▶ **WORK TO BE COMPLETED**
Write out the opening lines of the data word for word, up to and including the line with "Task: Enable the", and leave every picture and every later line out.

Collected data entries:
********

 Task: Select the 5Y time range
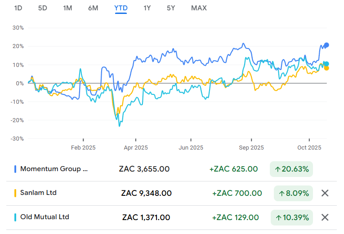click(x=171, y=8)
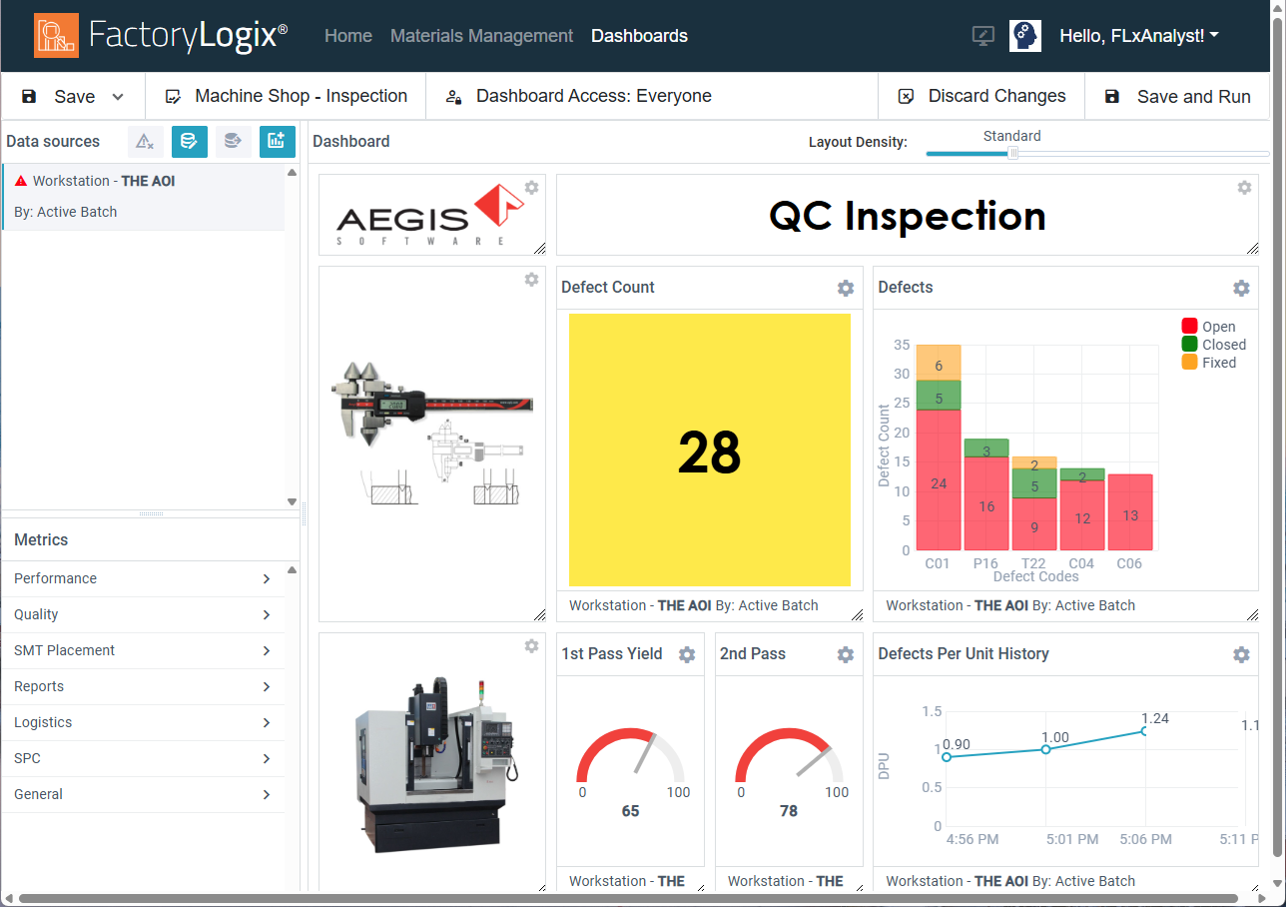Select the edit data source icon
The height and width of the screenshot is (907, 1286).
tap(190, 141)
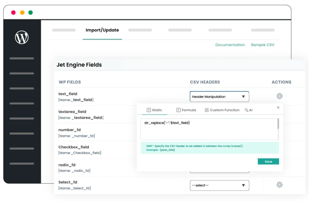
Task: Click the Save button
Action: [x=268, y=161]
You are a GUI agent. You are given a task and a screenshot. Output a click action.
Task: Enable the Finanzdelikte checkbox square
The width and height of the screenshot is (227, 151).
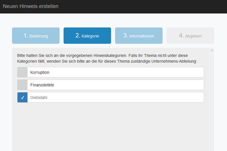pyautogui.click(x=22, y=85)
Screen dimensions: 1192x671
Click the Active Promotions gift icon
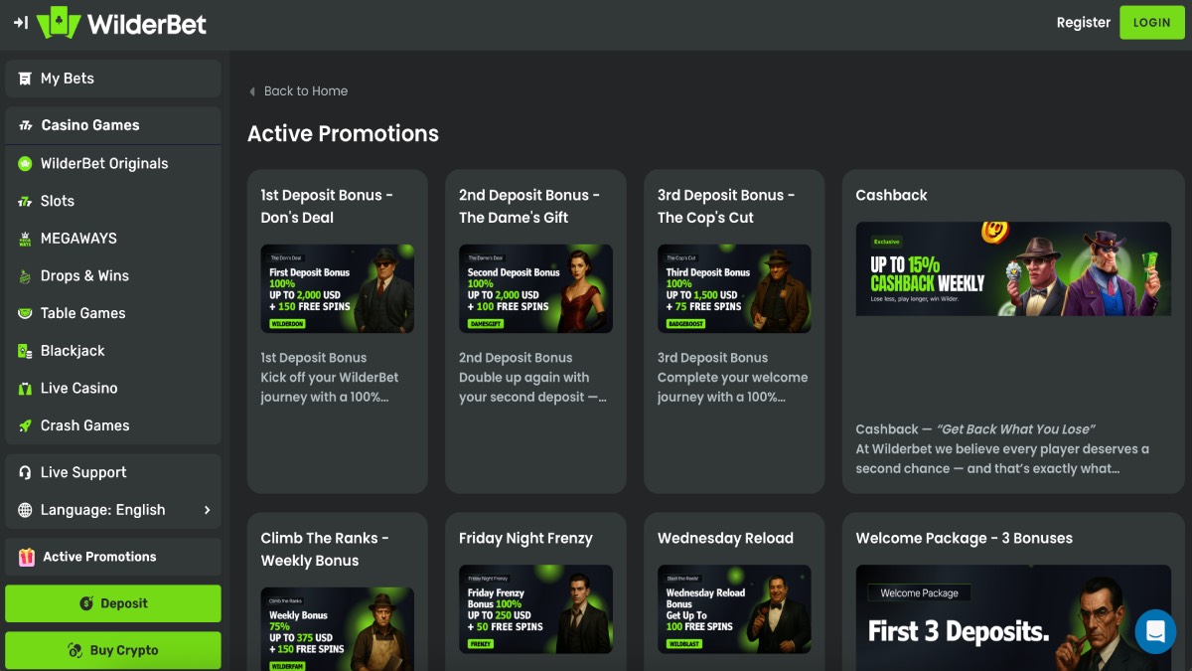(26, 557)

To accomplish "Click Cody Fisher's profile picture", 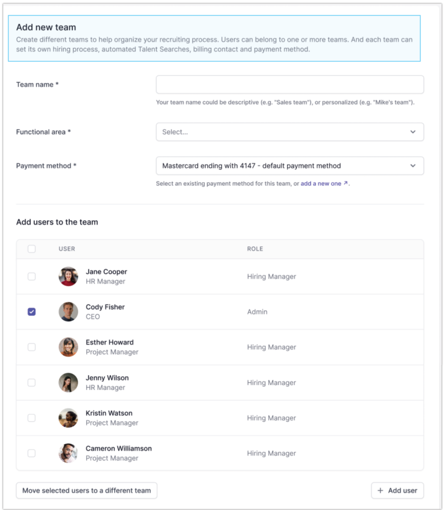I will (68, 312).
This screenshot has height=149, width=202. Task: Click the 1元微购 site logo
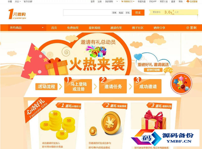point(17,14)
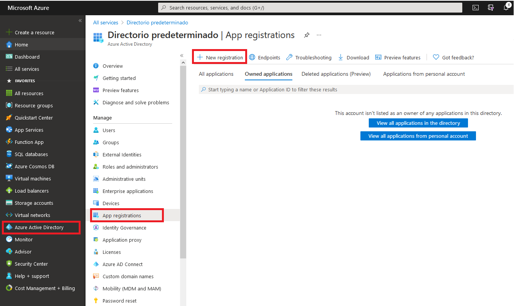The height and width of the screenshot is (306, 514).
Task: Give feedback via the heart icon
Action: click(453, 57)
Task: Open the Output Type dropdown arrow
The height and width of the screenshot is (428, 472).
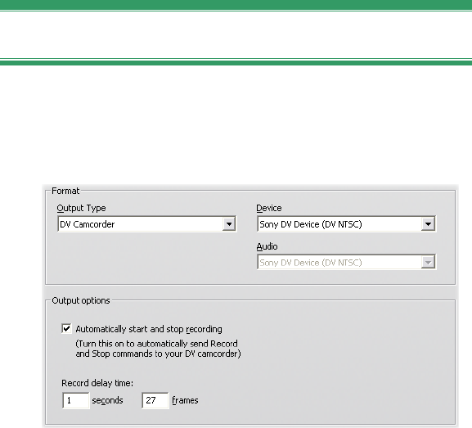Action: (x=229, y=224)
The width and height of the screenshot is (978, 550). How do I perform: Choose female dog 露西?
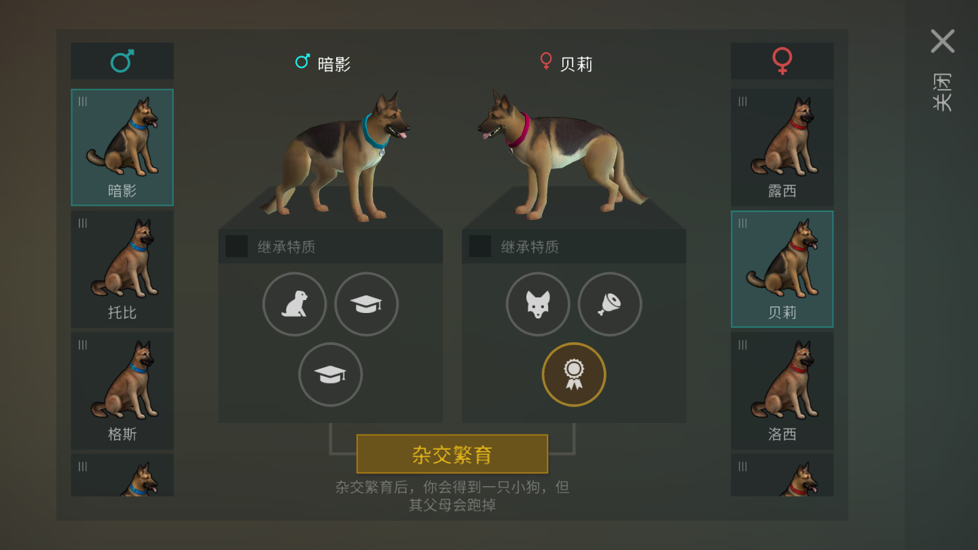(x=782, y=147)

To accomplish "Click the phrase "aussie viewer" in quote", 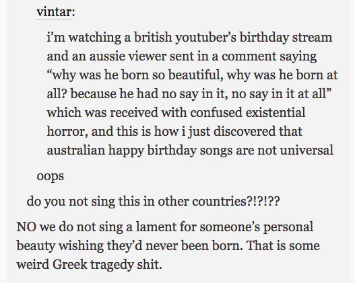I will tap(128, 56).
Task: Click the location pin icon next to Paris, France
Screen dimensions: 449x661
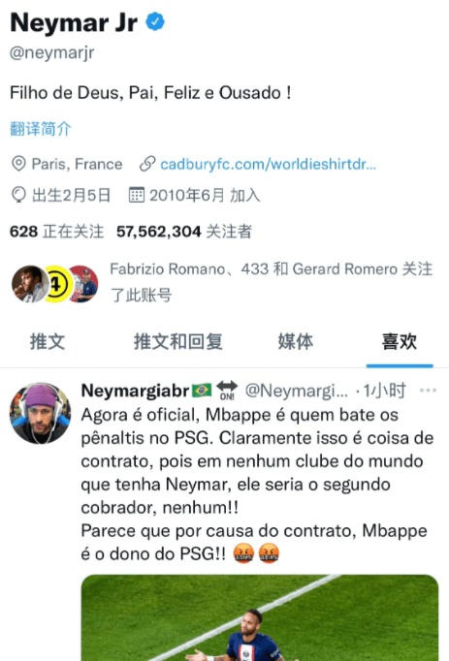Action: coord(18,164)
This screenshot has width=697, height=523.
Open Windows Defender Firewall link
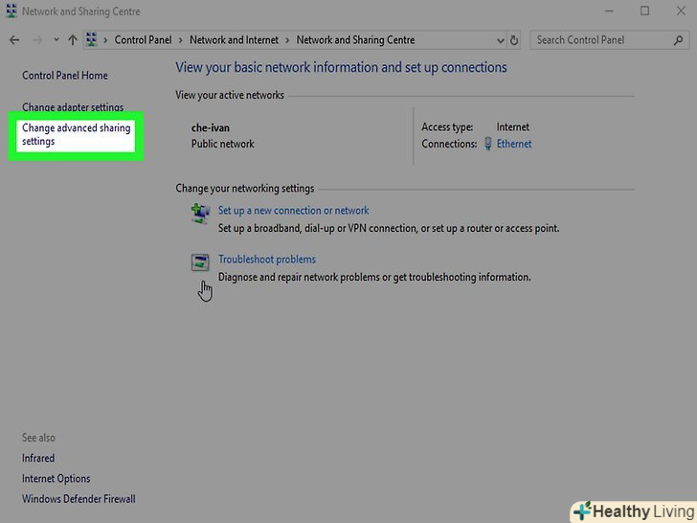(79, 499)
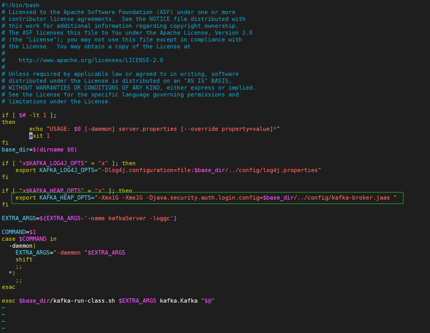Click the COMMAND=$1 assignment

pos(19,232)
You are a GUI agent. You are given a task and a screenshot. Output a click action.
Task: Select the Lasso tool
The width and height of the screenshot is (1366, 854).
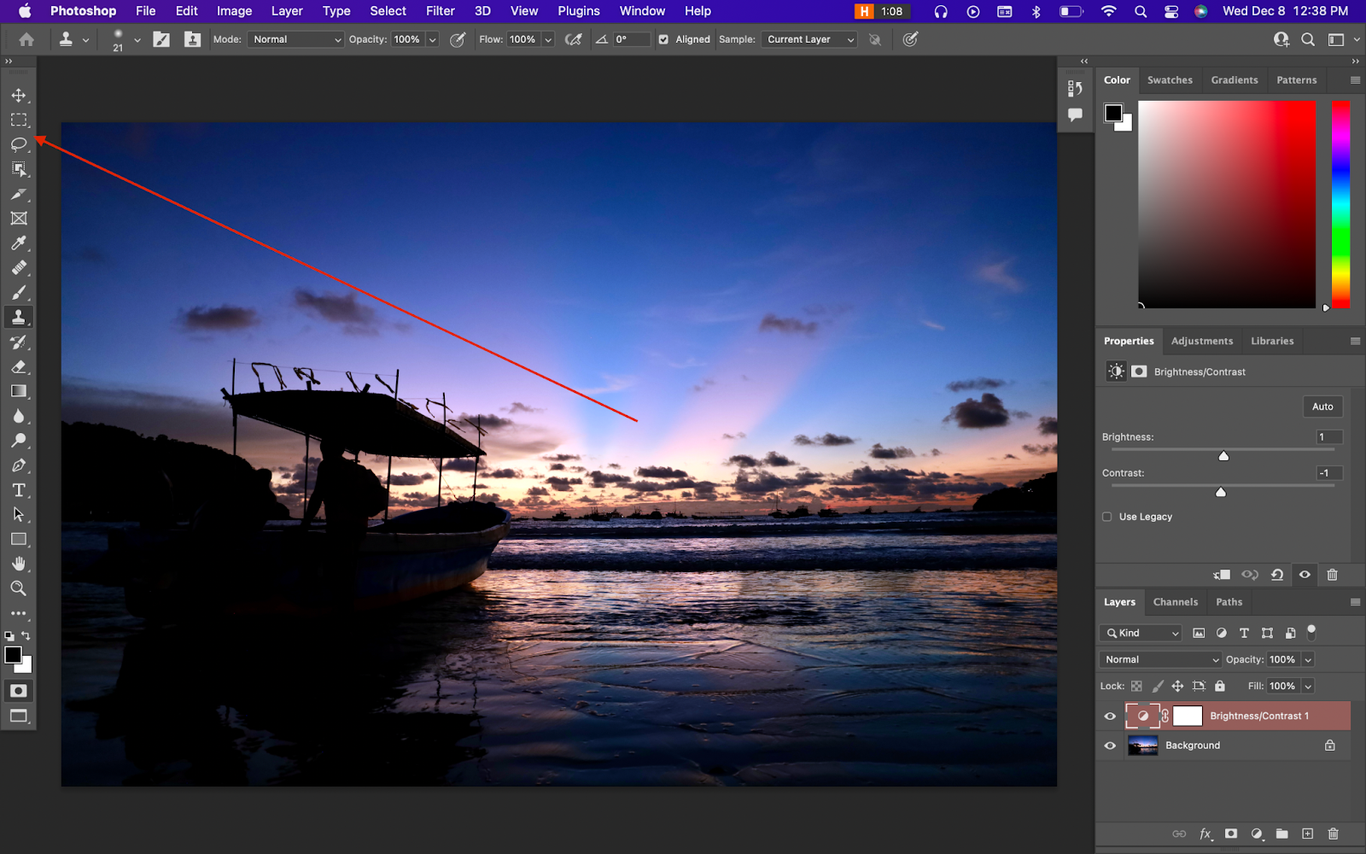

********

▶ **RESULT FOR THIS TASK**
 Task: Select the 5Y time range
click(x=171, y=8)
Select the edit data source icon
The height and width of the screenshot is (907, 1286).
tap(190, 141)
Task: Click the Save button
Action: [x=268, y=161]
You are a GUI agent. You are given a task and a screenshot. Output a click action.
Task: Enable the Finanzdelikte checkbox square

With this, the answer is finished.